If we don’t stand up right now and defend what we love about this little bit of San Diego, it will be too late. Consider this; each time someone successfully builds something in Ocean Beach that should be built in La Jolla, they are destroying more affordable housing.  It’s logical to assume that most often the type of people who move into these new ocean oasis residents do not value the qualities that make Ocean Beach special but would prefer to have a more sanitized, Disneyfied Ocean Beach.

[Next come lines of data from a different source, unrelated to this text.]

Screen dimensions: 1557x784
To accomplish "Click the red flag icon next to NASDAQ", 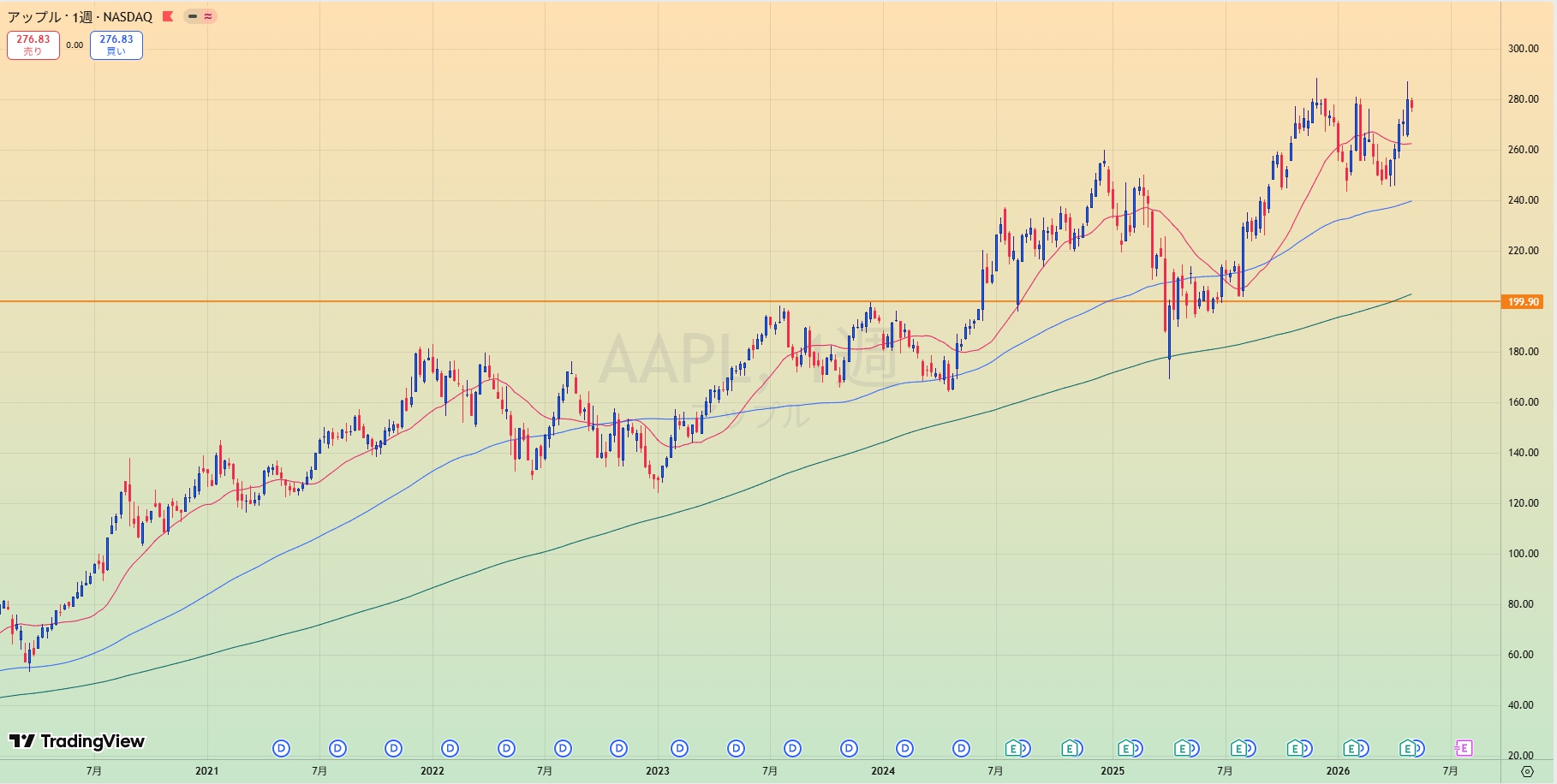I will click(x=168, y=16).
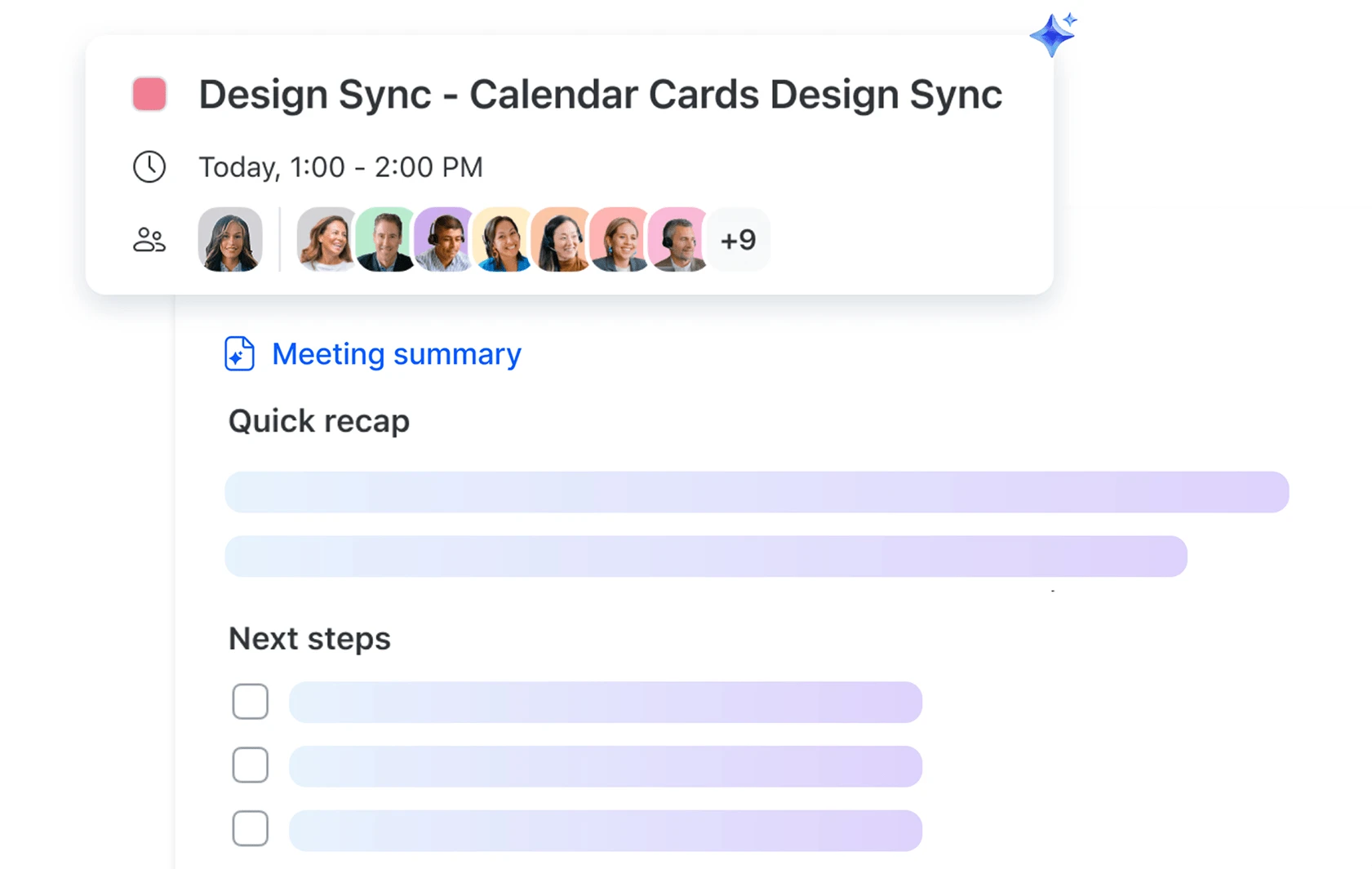1372x869 pixels.
Task: Click the attendee avatar with green background
Action: [x=385, y=239]
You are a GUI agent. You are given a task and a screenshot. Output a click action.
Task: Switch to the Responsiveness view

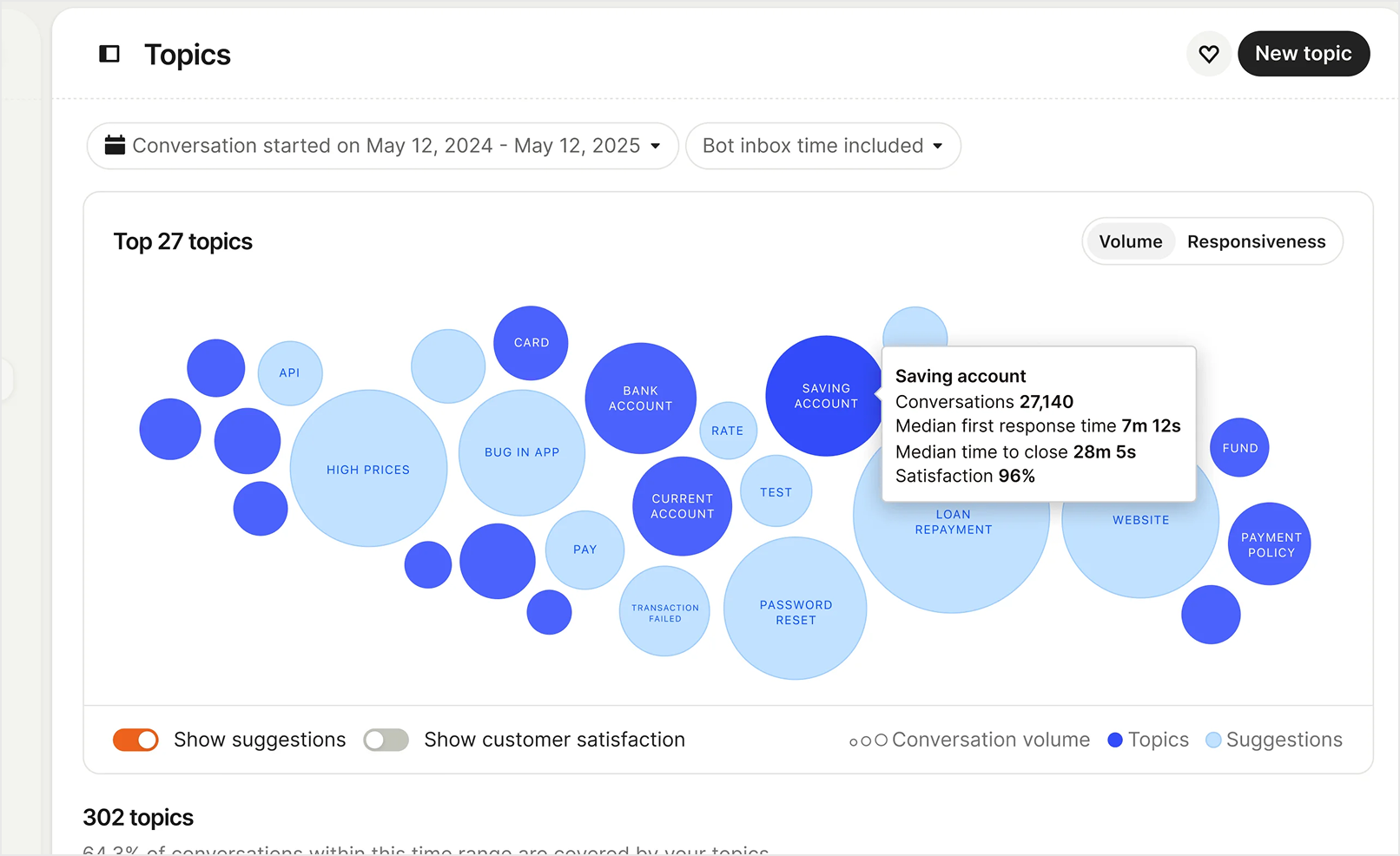point(1257,241)
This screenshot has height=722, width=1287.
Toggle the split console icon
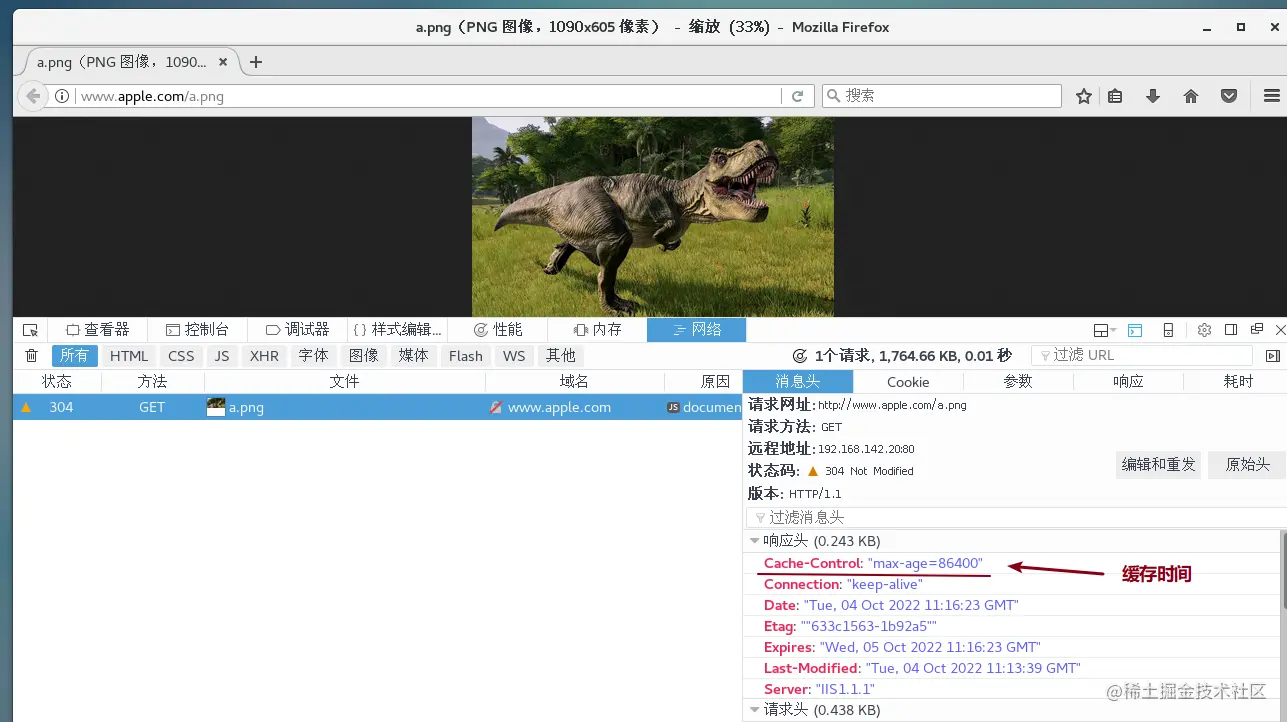point(1135,329)
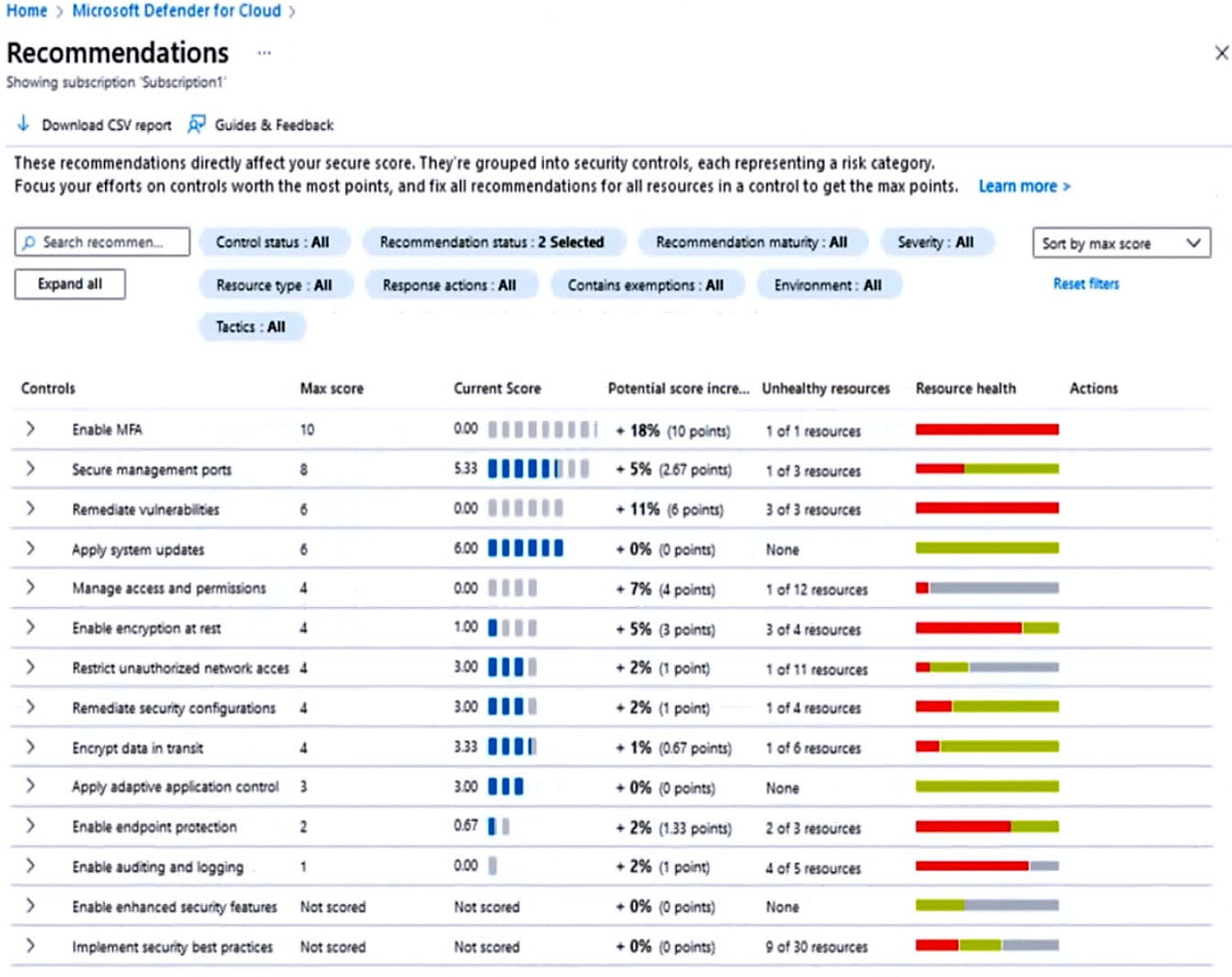1232x977 pixels.
Task: Click the search magnifier in recommendations box
Action: tap(30, 243)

If enough people like this get a foothold here, the balance will tilt and they will have the majority to make decisions for the future of OB. In fact I fear it may already be too late as evidenced by things like the widespread and unfounded hate of homeless people and the ban on drinking alcohol on the beach. If this is okay with the majority of people in OB, if the scales haven’t tipped already, then there is nothing we can do anymore despite it being against what we all agreed to back in 1975.

On the bright side, homeowners will make money (I am a homeowner) because the richer the people are who move here, the more money our land is worth.  And, if you are one of the Obecians who have a fear of homeless people, your “problem” will be “fixed” (moved). Maybe for ambiance the OBMA will see fit to allow a homeless “eccentric” to be a sort of OB Mascot and hang out on the corner of Bacon and Newport. And all is not lost to those who remember how it was once, there will always be a few “hippy” stores selling tye-dye t-shirts, beads and incense (but no marijuana!). Sunshine Company will still be here (but its roof-top patio might close at 11 pm because of noise). Rich people can probably support an OB Museum honoring our eclectic rebel past, and environmental improvements like a nice boardwalk and a dog fence for Dog Beach might be possible, if you like that sort of thing.

On the off chance that the scales haven’t tipped already or, even if they have and you just want to pay your respects, perhaps it’s time to go to an Ocean Beach Planning Board Meeting.

And, you’re in luck because, as I mentioned at the beginning, there’s a meeting tonight (Wednesday, August 1, 2012) and a very important one, at 6:00 p.mat the Ocean Beach Recreation Center, 4726 Santa Monica Ave., Ocean Beach.